GEGEVEN TEKST:
_ _ _ _ _ _ _

Zo is het, dat Wij, de Raad van State gehoord, en met gemeen overleg der Staten-Generaal, hebben goedgevonden en verstaan, gelijk Wij goedvinden en verstaan bij deze:

4. Wijziging van bijzondere wetten in verband met de te treffen definitieve voorzieningen in kroongeschillen

5.1. Wijziging van wetten waarin beroep is opengesteld bij de Afdeling rechtspraak van de Raad van State en in verband met de intrekking van de Wet administratieve rechtspraak overheidsbeschikkingen

5.2. Wijziging van sociale-zekerheidswetten en (andere) wetten van het Ministerie van Sociale Zaken en Werkgelegenheid en van het Ministerie van Welzijn, Volksgezondheid en Cultuur, mede ter aanpassing aan de eerste tranche van de Algemene wet bestuursrecht

6. Overgangs- en slotbepalingen

Artikel I

  • 1 Ten aanzien van het nemen van besluiten die zijn aangevraagd voor de datum van inwerkingtreding van deze wet en ambtshalve te nemen besluiten die binnen dertien weken na dat tijdstip zijn bekendgemaakt, blijft het recht zoals het gold voor dat tijdstip van toepassing.

  • 2 Ten aanzien van de mogelijkheid om bezwaar te maken of beroep in te stellen tegen een besluit dat voor de datum van inwerkingtreding van deze wet is bekendgemaakt, blijft het recht zoals het gold voor dat tijdstip van toepassing, met dien verstande dat de Afdeling bestuursrechtspraak in de plaats treedt van de Afdeling voor de geschillen van bestuur of de Afdeling rechtspraak van de Raad van State. De eerste volzin is van overeenkomstige toepassing ten aanzien van de mogelijkheid om hoger beroep of beroep in cassatie in te stellen.

_ _ _ _ _ _ _

VERMELDE REGELS:
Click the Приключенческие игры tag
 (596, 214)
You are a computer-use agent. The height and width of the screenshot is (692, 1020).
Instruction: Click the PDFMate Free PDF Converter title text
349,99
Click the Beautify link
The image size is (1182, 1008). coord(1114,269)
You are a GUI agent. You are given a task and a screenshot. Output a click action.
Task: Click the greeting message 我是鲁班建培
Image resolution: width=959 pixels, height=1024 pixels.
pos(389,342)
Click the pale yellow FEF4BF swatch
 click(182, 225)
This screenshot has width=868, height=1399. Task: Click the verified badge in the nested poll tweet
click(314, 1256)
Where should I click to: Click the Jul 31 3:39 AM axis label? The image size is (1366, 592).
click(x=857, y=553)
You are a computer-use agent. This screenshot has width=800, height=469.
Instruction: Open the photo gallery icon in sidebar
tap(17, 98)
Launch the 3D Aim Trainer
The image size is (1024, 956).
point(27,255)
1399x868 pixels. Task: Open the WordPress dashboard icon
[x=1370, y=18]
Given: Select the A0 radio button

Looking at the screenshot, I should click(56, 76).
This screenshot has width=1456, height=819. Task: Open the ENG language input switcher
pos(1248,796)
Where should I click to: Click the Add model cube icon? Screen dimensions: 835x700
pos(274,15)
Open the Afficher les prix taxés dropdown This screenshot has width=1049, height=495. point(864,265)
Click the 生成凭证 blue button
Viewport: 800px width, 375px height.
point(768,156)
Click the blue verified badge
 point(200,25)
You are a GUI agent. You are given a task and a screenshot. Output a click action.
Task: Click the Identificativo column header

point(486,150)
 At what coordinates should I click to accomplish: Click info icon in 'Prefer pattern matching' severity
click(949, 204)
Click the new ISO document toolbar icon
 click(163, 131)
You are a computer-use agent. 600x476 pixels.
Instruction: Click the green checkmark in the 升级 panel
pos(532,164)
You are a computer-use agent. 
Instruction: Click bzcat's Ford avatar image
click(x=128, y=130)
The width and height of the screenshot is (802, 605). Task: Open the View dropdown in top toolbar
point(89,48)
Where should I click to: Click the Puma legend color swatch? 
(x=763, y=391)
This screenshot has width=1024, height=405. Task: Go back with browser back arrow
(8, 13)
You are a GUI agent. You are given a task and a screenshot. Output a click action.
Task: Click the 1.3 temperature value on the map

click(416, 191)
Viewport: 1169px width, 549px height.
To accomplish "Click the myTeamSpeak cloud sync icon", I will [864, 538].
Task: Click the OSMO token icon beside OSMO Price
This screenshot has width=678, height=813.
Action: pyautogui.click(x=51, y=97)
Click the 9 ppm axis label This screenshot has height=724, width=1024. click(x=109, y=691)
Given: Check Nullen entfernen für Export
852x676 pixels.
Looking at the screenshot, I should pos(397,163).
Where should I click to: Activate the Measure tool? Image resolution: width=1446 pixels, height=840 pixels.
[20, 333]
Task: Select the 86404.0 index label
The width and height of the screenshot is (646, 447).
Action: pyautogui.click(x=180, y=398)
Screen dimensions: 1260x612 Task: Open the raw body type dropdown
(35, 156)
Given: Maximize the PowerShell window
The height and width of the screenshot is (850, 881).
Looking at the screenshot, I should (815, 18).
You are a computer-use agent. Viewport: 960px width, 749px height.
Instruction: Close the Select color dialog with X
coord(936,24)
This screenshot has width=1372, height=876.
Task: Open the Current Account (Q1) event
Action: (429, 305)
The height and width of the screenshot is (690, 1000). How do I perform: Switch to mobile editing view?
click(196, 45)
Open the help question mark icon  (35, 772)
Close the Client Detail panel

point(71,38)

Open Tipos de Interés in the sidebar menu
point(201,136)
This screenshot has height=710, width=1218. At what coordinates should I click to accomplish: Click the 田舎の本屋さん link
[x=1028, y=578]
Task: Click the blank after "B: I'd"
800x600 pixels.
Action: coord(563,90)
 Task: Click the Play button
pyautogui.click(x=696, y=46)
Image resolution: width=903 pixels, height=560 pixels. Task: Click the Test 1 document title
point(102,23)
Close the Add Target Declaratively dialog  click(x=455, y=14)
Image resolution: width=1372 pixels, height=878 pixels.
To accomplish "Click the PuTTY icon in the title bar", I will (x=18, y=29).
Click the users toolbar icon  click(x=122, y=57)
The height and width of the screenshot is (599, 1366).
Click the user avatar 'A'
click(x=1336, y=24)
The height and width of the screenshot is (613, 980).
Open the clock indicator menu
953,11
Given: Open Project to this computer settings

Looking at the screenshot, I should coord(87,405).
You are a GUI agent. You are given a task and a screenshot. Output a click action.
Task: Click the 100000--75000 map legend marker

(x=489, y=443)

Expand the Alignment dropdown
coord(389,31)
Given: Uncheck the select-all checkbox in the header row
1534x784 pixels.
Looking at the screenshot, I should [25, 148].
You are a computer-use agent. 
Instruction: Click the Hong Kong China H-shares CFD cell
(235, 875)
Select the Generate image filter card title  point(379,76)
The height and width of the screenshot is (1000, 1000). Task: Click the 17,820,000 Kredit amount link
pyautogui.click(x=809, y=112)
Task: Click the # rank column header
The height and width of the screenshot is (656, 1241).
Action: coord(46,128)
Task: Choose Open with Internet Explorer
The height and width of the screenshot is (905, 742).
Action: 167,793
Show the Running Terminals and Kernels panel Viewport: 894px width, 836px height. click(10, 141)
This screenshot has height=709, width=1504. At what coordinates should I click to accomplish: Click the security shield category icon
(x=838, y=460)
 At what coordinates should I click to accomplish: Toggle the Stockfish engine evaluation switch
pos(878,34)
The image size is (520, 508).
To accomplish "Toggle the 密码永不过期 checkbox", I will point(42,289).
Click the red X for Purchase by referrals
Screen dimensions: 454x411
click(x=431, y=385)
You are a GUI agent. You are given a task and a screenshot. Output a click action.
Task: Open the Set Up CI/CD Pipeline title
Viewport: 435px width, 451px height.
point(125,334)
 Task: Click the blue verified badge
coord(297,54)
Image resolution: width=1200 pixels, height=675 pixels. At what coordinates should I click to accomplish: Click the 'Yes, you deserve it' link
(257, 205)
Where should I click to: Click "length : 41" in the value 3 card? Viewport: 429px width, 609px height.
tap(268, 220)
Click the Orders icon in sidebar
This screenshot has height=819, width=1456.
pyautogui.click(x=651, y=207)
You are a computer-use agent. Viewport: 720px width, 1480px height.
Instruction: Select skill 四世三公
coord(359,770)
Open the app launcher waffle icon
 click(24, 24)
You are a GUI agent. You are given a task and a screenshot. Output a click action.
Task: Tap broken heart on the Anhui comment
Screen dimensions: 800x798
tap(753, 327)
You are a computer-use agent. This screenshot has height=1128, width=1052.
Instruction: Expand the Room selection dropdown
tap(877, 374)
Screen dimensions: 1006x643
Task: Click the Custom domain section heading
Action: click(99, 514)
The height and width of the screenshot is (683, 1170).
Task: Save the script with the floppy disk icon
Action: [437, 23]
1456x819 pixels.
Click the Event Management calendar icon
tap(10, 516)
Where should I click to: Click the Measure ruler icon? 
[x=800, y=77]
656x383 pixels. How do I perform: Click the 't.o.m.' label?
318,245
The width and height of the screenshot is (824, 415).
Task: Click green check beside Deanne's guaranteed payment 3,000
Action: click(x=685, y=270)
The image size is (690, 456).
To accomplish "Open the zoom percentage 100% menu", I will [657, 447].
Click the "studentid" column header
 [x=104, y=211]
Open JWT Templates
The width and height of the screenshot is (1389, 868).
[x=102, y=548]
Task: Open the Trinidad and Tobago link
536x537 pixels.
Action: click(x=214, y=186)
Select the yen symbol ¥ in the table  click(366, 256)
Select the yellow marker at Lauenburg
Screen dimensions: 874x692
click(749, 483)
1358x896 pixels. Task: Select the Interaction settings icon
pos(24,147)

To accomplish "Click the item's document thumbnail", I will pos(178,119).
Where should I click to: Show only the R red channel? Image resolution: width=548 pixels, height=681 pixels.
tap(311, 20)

_ _ _ _ _ _ _

OPDRACHTEN:
[a] Vat de wettekst samen in drie zinnen.
[b] Zet het deel van de lijst dat begint met de regel met "This screenshot has width=1456, height=819." en eindigt met de regel met "Open the Afficher" om in een Markdown-tabel met de kolommen Nr en Regel, en laat lege regels weg.

ANTWOORDEN OP VOLGORDE:
[a] Na de afkondigingsformule volgen opschriften over de wijziging van bijzondere wetten en over overgangs- en slotbepalingen, waarna Artikel I begint. Daarin blijft het recht van vóór de inwerkingtreding van de wet van toepassing op besluiten die vóór die datum zijn aangevraagd en op ambtshalve besluiten die binnen dertien weken daarna zijn bekendgemaakt. Ook voor bezwaar en beroep tegen besluiten die vóór de inwerkingtreding zijn bekendgemaakt blijft het oude recht gelden, maar de Afdeling bestuursrechtspraak treedt in de plaats van de Afdeling voor de geschillen van bestuur of de Afdeling rechtspraak van de Raad van State, en hetzelfde geldt voor hoger beroep en beroep in cassatie.

[b]
| Nr | Regel |
|---|---|
| 1 | This screenshot has width=1456, height=819. Task: Open the ENG language input switcher |
| 2 | pos(1248,796) |
| 3 | Where should I click to: Click the Add model cube icon? Screen dimensions: 835x700 |
| 4 | pos(274,15) |
| 5 | Open the Afficher les prix taxés dropdown This screenshot has width=1049, height=495. point(864,265) |